#61 - 9 April 2021

Planning a return to offices; Killing unsuccessful efforts; Common misses in developing team members

Hi, everyone:

I hope you’ve been well; I’ve had a short week with a 4-day Easter long weekend. Between being recharged for the weekend, and finally having a couple of days of work where I could focus on high-leverage activities - hiring discussions for our team and pushing forward a hiring process at an organizational level; writing a document useful in itself but also that will be a model for team members to write others in the future; getting two teams aligned and getting them to find a really good solution to a shared design problem - it’s been a really good week.

It took me a long time to re-orient myself to understanding what “a good day’s work” looks like for a manager. Everything is so much more direct and quicker-feedback as an individual contributor; the thing works or it doesn’t. As a manager, quick wins are few and far between - and you can only be really sure you made the right decision months after making it. So having two or three good managerial days in a row is a nice feeling and a good way to wind down a week.

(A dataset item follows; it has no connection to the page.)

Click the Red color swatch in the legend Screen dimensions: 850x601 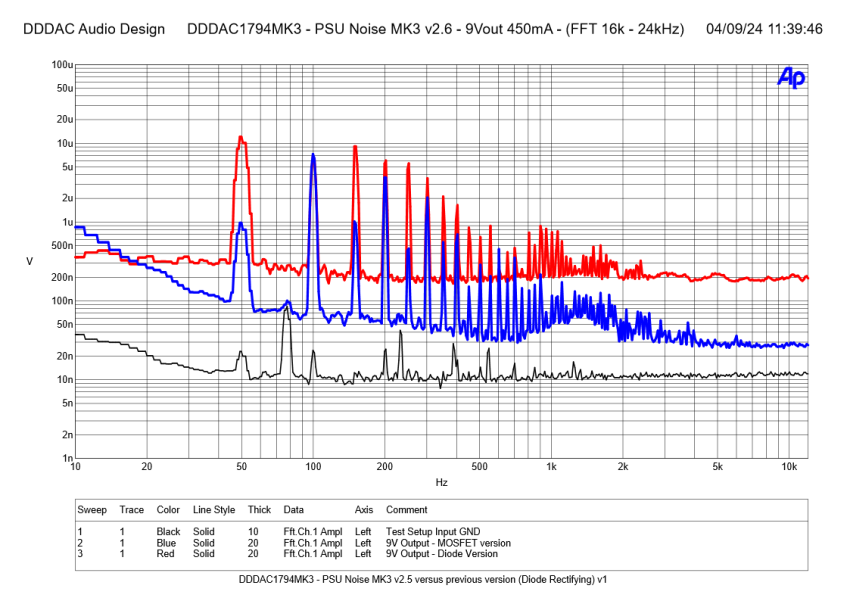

I hope you’re having similar success.

And now, on to the roundup.

Managing Teams

10 Stage Guide to Planning Your Return - Bruce Daisley, Make Work Better

At some point, the pandemic will be over and we’ll all be deciding what to do about the workplace. I think the most successful research computing teams will remain mostly distributed - and will in fact become more distributed as they start to hire new far-flung team members. But it’s not entirely up to all of us, and even those who stay largely WFH will probably want to come into the office together occasionally.

Daisley goes through ten steps in figuring out what “return” should look like. He lays out five nice clear things that “the office” did for us before:

  1. It was a place to meet people by appointment

  2. It was a place to meet people by accident

  3. It was a workshop to do our best work

  4. It was a place of congregation - we could foster team cohesion there

  5. It was a place of learning

Some of these we now have pretty clear ways of dealing with without an office, but I think there’s areas where we’re still trying to figure things out. We have figured out 1 outside the office, and mostly 3 (although in-person white boarding is really powerful). Some teams are doing pretty well with 4, some aren’t. 2 and 5 I think most of us are still struggling with - especially teaching junior hires.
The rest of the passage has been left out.